Api is the highest peak in the Yoka Pahar Section of Gurans Himal, part of the Himalayas in the extreme northwest corner of Nepal, near the border with Tibet. It is a little-known peak in a rarely visited part of the Himalayas, but it rises dramatically over the low surrounding terrain.

Notable features
Although low in elevation among the major mountains of Nepal, Api is exceptional in its rise above local terrain; the surrounding valleys are significantly lower than those surrounding most higher Himalayan peaks.

Api peak's south face rises  above its base.

Climbing history
The Api region was visited by Westerners in 1899, 1905 and 1936, but the peak was not attempted until 1953 on a visit by W. H. Murray a Scottish Mountaineer with John Tyson. This attempt was unsuccessful, as was another, by Italians, in 1954 which resulted in the death of two expedition members.
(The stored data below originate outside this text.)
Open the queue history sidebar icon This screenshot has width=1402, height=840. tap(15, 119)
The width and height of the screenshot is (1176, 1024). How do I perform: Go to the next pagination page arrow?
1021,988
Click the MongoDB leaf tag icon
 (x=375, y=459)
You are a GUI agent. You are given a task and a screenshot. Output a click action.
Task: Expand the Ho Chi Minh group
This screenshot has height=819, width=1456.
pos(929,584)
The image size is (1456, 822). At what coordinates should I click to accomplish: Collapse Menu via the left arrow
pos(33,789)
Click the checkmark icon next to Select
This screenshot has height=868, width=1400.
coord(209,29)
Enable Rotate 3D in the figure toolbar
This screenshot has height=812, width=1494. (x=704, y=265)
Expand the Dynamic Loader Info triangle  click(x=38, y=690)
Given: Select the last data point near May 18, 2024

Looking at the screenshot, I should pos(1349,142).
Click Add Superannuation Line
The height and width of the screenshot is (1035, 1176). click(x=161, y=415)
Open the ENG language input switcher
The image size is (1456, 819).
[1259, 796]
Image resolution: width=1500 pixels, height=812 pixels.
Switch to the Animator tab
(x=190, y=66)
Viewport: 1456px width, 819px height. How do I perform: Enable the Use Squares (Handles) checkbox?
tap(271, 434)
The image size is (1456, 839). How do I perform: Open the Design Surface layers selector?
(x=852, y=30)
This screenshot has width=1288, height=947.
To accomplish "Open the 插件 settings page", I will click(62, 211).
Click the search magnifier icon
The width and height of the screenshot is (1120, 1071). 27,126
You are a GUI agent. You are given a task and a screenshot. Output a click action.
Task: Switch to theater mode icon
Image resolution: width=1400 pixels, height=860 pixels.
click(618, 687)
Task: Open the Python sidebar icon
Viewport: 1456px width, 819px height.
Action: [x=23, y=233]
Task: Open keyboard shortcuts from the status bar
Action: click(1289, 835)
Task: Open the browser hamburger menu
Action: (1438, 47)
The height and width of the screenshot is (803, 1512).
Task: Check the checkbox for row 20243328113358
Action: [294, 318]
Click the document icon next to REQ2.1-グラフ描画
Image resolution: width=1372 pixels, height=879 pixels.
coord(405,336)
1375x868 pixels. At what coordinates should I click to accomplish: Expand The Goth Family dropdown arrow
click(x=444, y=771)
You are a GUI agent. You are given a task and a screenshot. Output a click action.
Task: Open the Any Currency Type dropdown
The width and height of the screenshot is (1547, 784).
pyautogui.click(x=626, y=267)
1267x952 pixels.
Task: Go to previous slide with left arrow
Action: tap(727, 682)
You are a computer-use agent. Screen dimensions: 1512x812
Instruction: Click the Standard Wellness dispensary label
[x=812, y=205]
The first ascent of Api occurred in 1960. The Doshisha Alpine Society of Japan successfully completed the Northwest Face route attempted by the 1954 party.

In 1980, a British Army Mountaineering Association expedition made an attempt to climb the peak by the south face reaching within a few hundred metres of the summit.

On 24 December 1983, Polish climbers Tadeusz Piotrowski and Andrzej Bieluń made the first winter ascent. Bieluń had reached the summit first alone but did not return to camp.

The Himalayan Index lists three more ascents of the peak, in 1978, 1996, and 2001.